JERUSALÉN, viernes, 21 marzo 2008 (ZENIT.org–CTS Noticias).- El viernes Santo, en la Basílica de la Resurrección, ha sido celebrada por los frailes franciscanos de la Custodia de Tierra Santa una ceremonia poco conocida: la Procesión fúnebre de Nuestro Señor Jesucristo. Conmueve y emociona, no dejando indiferente a nadie, aunque si pocas personas tienen la posibilidad de verla tan de cerca por la gran multitud que invade el Santo Sepulcro cada Viernes Santo. La encabezan la totalidad de los franciscanos residentes en la Ciudad Santa (un centenar).

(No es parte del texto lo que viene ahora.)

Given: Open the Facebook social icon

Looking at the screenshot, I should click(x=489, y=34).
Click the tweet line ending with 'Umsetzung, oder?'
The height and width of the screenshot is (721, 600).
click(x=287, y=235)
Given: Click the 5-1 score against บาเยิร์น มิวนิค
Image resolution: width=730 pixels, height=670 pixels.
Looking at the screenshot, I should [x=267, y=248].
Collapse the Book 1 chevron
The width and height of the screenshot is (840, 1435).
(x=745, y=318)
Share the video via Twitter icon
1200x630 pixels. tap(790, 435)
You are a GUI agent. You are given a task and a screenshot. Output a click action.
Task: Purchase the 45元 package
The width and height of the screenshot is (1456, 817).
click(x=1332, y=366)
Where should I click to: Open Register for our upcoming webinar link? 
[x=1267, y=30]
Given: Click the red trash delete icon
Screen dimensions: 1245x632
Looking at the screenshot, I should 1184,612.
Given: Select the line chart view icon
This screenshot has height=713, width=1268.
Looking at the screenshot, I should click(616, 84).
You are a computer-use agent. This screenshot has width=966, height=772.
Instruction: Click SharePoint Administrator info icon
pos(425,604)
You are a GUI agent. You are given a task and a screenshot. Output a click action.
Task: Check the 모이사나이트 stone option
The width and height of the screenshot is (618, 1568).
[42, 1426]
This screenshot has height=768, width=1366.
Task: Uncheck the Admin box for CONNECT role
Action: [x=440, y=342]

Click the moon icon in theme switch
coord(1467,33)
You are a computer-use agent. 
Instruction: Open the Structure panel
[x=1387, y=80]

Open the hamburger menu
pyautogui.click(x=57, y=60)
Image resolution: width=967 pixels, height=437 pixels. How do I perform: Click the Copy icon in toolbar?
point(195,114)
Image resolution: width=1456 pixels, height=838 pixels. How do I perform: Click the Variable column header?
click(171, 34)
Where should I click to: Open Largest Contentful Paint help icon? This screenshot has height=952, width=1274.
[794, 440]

Es un oficio que sigue la tradición de las representaciones medievales inspiradas en los Misterios de la Pasión de Cristo. Es en esta época en que las tradiciones escritas señalan a San Francisco de Asís como inventor del Nacimiento (la tradicional representación con figuras del Portal de Belén). Esta sería una tradición típica de la Basílica de la Resurrección donde se encuentran agrupados en un mismo edificio el Calvario, la Roca de la Unción y el Sepulcro de Cristo. Esto hace de este Oficio una mimesis de la deposición de Jesús de la Cruz, de su unción y de su enterramiento. Una mimesis que se desarrolla en los mismos lugares de su pasión, desde la cima del Gólgota al edículo del Santo Sepulcro. El riesgo «de dar cuerpo» en la mimesis a estos momentos de la Pasión es venerar la muerte más aún que el memorial de una muerte que no existe sin la resurrección.
No se trata de hecho de la imagen exacta de la Pasión, pero es el símbolo que nos ayuda a recordar que Cristo, Hijo del Dios vivo, ha conocido la muerte en su propia carne. Es éste el escándalo de la cruz y la esperanza de la resurrección, motivo de nuestra fe. En su Hijo, Dios ha conocido la muerte para triunfar sobre ella. «Si el Cristo no ha resucitado vana es nuestra fe» (1 Cor.15,17).
En la época del II Concilio de Nicea (787), en plena querella iconoclasta, el papa Adriano (772-795) escribía: «Las sagradas imágenes son honradas por todos los fieles de forma que, por medio de un rostro visible, nuestro espíritu sea transformado por atracción espiritual hacia la majestad invisible de la divinidad, a través de la contemplación de la imagen, en la que está representada la carne que el Hijo de Dios se ha dignado tomar para nuestra salvación. De esta manera adoramos y alabamos, glorificándolo en espíritu, a este mismo Redentor, puesto que, como está escrito, Dios es espíritu y por esto adoramos espiritualmente su divinidad». (Carta de Adriano I a los Emperadores, en Mansi XI, 1062AB).
En esta Tierra Santa en la cual el judaísmo y el islam tienen prohibido representar a Dios, la procesión fúnebre no significa «hacer como si» asistiésemos al enterramiento de Cristo, significa hacer memoria de un evento. Durante esta representación nosotros nos descubrimos en la escucha del Cristo que nos habla al oído: «¡Oh hombre sin inteligencia, y tardo de corazón a creer en todo aquello que los profetas han dicho! ¿No sabías que el Cristo debía sufrir para entrar en su gloria?». Como los peregrinos de Emaús lo reconocieron en la fracción del pan, así contemplando la imagen de Cristo en la tumba, nuestros corazones murmuran ya en espera del día santo de la Pascua: «¿Oh, muerte, dónde está tu victoria?».